Methods: Clinicopathologic data was retrospectively collected for all patients age 18 and older diagnosed with CRC who underwent operative resection at a single institution between 1/1/2004 through 12/31/2016. Patients were included if they had a prior diagnosis of either Crohn’s Disease (CD) or Ulcerative Colitis (UC). Patients with indeterminate colitis were excluded. The cohort was divided into patients diagnosed with IBD before or after age 50, when colon cancer screening in the general population begins.

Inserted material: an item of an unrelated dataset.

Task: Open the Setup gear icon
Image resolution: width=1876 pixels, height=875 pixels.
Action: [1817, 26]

Results: Of 2,042 patients with CRC that underwent surgery within the time frame, 45 (2.2%) had a prior history of IBD; 27 (60%) with CD and 18 (40%) with UC. Eighty-four percent of patients had colon cancer, while 16% had rectal cancer with no significant difference between CD or UC. Date of IBD diagnosis was available for 42 of the 45 patients, with 27 (64%) patients diagnosed before age 50, and 15 (36%) after age 50. The younger cohort had a significantly longer disease duration (median: 22 years) compared to the older cohort (median: 9 years; p<0.001). Only 44.4% of young-onset patients followed recommended IBD surveillance guidelines compared to 80% of the older group (p=0.03). Patients diagnosed with IBD before the age of 50 were more likely to have severely active IBD at the time of CRC diagnosis (51.2% vs. 13.3%, p<0.05) and were more likely to have multifocal dysplasia on final pathology (33.3% vs. 6.7%, p=0.05). There was no difference between groups in pathological stage of the tumor (p=0.44). While there was no difference in overall survival between the two groups, the older cohort was more likely to have locoregional or metastatic recurrence of their CRC (33.3% older vs. 7.7% younger, p=0.04).

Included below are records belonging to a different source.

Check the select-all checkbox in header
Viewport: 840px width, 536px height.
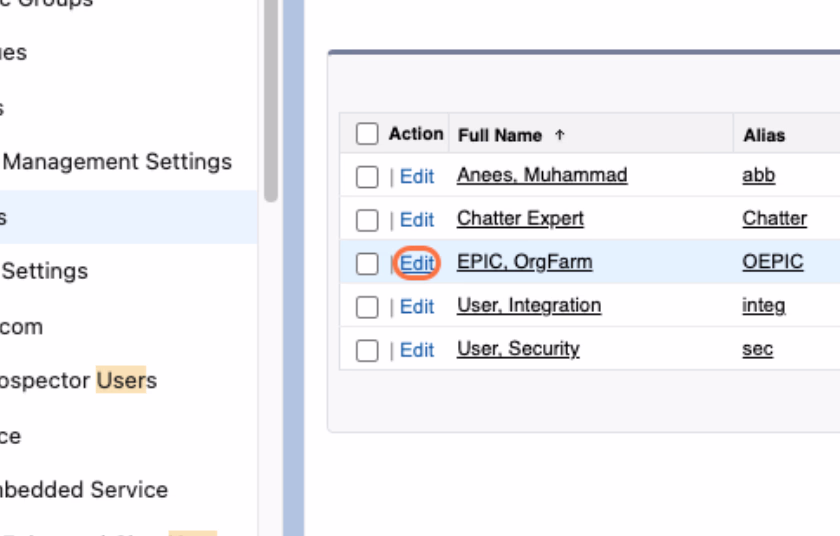(x=367, y=133)
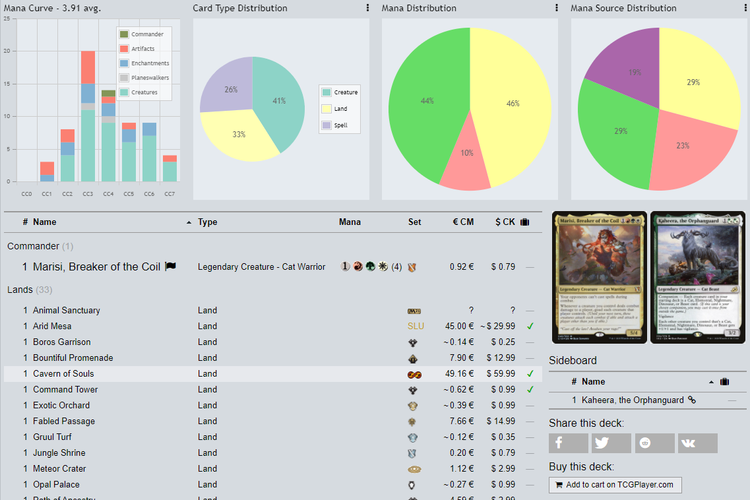Viewport: 750px width, 500px height.
Task: Click the SLU set symbol for Arid Mesa
Action: 414,326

Conclusions: Young-onset IBD patients are often diagnosed with CRC in the setting of active IBD disease and are more likely to have multiple sites of dysplasia on pathology when compared to patients diagnosed with IBD after the age of 50. However, late-onset IBD patients had greater CRC recurrence despite a shorter duration of IBD disease and stricter patient adherence to IBD endoscopic surveillance guidelines, suggesting a difference in CRC pathophysiology by age.